EXERCISE DIRECTIONS -
Every line from the one containing "The width and height of the screenshot is (1540, 784)." to the last line of the listing below should be given again exactly.

SOURCE INFORMATION -
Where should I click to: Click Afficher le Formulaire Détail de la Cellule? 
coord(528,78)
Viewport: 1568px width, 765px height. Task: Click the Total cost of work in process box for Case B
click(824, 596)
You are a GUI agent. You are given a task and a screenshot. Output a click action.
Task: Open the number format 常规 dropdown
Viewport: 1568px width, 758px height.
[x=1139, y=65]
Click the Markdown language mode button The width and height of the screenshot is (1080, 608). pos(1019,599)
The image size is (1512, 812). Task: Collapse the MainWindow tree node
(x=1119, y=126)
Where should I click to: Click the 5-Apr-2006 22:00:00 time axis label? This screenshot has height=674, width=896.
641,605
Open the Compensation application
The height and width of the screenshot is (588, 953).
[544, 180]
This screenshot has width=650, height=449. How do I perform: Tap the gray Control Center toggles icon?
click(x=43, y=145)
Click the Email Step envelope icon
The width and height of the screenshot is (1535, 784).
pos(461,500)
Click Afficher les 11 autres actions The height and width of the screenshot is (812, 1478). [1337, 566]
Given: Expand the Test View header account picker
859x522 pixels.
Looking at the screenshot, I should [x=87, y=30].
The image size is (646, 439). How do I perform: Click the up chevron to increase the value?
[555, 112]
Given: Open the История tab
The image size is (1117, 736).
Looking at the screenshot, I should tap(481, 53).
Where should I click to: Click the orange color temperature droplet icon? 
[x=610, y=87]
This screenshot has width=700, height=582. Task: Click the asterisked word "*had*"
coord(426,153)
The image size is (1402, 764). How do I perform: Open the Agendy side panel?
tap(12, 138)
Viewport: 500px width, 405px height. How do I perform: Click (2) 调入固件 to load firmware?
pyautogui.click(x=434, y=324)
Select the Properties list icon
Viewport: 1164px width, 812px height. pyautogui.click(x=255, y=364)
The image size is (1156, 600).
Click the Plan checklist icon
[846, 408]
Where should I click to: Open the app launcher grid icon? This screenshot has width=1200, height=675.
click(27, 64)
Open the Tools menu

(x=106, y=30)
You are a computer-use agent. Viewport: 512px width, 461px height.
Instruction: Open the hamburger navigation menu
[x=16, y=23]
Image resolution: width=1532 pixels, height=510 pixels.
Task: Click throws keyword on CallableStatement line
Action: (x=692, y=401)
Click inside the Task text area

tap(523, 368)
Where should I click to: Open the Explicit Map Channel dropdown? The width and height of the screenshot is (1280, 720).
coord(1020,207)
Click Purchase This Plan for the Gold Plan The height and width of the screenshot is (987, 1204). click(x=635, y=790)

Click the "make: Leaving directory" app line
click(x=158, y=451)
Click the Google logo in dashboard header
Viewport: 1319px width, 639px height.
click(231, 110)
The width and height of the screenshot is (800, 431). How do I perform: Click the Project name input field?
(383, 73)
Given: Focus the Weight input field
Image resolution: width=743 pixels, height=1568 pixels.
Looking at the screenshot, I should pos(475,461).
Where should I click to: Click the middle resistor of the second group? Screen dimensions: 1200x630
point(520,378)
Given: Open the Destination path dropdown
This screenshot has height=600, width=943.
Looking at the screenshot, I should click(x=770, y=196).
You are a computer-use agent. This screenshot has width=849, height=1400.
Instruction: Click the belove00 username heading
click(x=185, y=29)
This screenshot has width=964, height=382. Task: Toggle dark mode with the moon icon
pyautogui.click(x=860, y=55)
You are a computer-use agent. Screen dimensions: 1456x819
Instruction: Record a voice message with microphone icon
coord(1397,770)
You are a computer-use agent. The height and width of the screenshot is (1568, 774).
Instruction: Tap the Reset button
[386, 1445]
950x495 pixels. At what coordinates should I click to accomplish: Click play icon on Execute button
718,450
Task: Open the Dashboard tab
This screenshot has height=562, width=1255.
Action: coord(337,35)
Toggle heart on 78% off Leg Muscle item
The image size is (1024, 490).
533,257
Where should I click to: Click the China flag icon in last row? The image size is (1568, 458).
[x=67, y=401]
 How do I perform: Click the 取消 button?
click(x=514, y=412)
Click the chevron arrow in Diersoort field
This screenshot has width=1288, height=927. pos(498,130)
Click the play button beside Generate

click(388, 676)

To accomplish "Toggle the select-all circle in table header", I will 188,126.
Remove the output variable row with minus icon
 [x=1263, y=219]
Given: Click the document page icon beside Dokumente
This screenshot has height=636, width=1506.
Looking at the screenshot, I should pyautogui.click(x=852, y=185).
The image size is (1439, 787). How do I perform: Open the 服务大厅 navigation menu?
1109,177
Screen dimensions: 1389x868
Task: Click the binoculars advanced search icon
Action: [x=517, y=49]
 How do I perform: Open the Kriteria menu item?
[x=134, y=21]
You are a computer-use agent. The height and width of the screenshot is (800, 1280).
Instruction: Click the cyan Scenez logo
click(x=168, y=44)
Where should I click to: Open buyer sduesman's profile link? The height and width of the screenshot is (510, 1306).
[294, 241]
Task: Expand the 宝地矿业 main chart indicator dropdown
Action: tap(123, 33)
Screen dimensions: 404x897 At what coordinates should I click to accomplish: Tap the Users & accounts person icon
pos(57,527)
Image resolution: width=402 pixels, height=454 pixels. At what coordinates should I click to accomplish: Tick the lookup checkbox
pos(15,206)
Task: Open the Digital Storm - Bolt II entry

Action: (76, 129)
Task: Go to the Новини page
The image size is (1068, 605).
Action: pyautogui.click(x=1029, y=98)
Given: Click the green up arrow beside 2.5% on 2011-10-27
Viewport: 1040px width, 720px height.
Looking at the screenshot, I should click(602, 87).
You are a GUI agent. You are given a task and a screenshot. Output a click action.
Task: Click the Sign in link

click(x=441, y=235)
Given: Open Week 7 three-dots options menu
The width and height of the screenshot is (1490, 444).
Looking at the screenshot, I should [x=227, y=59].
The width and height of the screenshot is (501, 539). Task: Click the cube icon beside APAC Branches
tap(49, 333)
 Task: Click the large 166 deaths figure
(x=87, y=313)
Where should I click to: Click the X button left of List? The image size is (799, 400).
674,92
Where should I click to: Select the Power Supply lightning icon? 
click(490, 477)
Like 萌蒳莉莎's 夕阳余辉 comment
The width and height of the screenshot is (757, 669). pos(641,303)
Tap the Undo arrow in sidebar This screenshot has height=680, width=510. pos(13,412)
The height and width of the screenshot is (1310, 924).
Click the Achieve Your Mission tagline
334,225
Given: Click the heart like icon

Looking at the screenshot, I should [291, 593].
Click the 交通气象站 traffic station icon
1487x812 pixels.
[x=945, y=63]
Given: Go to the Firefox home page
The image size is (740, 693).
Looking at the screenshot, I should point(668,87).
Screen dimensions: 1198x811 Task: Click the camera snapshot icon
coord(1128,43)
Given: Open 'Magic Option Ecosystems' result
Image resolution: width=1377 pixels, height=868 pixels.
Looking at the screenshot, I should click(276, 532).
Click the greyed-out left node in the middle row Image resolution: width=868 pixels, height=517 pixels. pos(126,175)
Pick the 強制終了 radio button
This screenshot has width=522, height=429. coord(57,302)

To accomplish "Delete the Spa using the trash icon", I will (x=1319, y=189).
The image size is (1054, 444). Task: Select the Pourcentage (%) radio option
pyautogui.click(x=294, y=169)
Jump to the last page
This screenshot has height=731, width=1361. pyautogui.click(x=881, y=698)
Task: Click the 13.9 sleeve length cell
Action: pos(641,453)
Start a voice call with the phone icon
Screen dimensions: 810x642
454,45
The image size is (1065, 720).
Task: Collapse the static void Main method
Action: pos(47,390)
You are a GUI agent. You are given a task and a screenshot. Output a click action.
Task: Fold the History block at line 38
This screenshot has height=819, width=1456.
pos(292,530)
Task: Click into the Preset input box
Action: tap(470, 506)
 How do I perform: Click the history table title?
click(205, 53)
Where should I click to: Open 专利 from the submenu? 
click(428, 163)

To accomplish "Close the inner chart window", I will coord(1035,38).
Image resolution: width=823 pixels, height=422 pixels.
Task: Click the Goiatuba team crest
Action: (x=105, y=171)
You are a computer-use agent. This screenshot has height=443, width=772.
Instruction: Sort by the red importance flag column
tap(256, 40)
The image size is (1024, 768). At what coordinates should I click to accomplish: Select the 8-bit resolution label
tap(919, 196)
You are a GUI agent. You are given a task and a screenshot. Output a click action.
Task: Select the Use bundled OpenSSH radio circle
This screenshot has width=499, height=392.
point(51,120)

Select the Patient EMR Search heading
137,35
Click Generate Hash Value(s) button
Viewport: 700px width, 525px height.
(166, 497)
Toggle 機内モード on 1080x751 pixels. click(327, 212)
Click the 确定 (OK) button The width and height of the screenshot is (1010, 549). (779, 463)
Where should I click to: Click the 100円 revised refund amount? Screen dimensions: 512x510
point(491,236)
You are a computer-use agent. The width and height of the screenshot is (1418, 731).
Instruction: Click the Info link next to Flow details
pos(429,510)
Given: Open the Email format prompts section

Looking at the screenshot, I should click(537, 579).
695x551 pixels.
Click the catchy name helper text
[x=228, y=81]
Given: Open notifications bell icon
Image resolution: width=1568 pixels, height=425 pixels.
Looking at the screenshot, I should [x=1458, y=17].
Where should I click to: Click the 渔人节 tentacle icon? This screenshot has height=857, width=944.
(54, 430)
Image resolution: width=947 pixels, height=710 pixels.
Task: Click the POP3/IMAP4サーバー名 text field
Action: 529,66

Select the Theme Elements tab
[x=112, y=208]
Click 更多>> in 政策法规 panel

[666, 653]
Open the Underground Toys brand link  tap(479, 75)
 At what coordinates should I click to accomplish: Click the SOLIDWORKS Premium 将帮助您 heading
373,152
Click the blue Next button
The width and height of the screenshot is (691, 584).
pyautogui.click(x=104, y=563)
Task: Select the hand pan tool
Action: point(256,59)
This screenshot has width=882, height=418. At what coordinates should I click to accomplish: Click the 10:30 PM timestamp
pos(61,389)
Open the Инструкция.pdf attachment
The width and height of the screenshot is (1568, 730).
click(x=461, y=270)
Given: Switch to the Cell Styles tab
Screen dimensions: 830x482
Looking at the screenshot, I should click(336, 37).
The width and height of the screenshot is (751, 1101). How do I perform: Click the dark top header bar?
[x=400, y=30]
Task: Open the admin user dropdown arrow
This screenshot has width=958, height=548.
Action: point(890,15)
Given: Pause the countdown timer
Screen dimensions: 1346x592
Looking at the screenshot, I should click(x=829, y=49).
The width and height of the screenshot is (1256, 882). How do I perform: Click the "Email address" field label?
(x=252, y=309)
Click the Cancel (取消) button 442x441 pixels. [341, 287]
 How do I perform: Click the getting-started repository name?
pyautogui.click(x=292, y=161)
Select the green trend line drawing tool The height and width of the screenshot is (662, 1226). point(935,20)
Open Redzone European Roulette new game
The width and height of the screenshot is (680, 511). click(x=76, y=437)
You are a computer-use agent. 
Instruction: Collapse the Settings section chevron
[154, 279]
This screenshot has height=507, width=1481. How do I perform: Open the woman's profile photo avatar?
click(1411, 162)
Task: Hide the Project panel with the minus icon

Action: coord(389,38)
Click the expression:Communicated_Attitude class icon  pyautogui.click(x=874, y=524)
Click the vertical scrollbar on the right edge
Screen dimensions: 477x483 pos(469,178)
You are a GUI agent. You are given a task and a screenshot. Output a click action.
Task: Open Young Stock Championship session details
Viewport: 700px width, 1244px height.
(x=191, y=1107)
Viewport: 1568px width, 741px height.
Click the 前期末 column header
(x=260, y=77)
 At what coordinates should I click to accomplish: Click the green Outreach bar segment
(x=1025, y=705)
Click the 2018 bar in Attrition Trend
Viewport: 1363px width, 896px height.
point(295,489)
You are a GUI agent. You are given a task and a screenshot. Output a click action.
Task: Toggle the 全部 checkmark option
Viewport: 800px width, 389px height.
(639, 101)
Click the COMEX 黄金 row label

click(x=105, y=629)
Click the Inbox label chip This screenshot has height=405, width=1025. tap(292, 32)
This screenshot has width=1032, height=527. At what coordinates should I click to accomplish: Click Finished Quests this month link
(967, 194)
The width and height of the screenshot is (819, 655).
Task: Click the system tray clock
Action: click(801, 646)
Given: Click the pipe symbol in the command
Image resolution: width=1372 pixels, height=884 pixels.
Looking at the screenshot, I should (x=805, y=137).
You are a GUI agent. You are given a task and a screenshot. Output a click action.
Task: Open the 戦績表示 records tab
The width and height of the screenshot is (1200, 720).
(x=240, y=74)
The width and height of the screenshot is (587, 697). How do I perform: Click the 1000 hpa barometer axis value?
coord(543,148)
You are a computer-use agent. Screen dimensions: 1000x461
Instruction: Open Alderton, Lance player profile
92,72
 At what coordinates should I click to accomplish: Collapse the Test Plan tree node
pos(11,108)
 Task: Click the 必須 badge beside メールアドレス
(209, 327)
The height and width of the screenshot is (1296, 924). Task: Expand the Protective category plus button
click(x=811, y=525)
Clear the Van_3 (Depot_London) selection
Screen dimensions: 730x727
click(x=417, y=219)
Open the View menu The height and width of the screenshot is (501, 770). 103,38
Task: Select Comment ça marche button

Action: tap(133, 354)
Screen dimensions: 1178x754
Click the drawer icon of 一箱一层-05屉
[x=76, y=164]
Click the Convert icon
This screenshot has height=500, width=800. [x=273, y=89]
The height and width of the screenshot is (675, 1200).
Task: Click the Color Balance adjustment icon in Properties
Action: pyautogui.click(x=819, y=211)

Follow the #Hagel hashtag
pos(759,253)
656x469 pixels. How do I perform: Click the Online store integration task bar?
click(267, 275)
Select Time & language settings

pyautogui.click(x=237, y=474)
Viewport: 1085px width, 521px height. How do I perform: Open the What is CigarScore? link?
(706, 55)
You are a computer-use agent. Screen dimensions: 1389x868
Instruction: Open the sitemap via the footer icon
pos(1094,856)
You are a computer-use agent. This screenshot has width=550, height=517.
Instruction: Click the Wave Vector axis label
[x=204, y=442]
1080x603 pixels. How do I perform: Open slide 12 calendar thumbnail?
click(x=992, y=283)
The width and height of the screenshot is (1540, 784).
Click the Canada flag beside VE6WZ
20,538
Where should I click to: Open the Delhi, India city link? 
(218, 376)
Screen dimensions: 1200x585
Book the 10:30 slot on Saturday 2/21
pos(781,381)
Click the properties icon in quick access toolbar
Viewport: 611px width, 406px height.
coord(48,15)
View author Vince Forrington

REPLY TO THE TASK -
The width and height of the screenshot is (1540, 784).
Click the Canada flag beside VE6WZ
20,538
Where should I click to: Open the Delhi, India city link? 
(218, 376)
Screen dimensions: 1200x585
Book the 10:30 slot on Saturday 2/21
pos(781,381)
Click the properties icon in quick access toolbar
Viewport: 611px width, 406px height.
coord(48,15)
View author Vince Forrington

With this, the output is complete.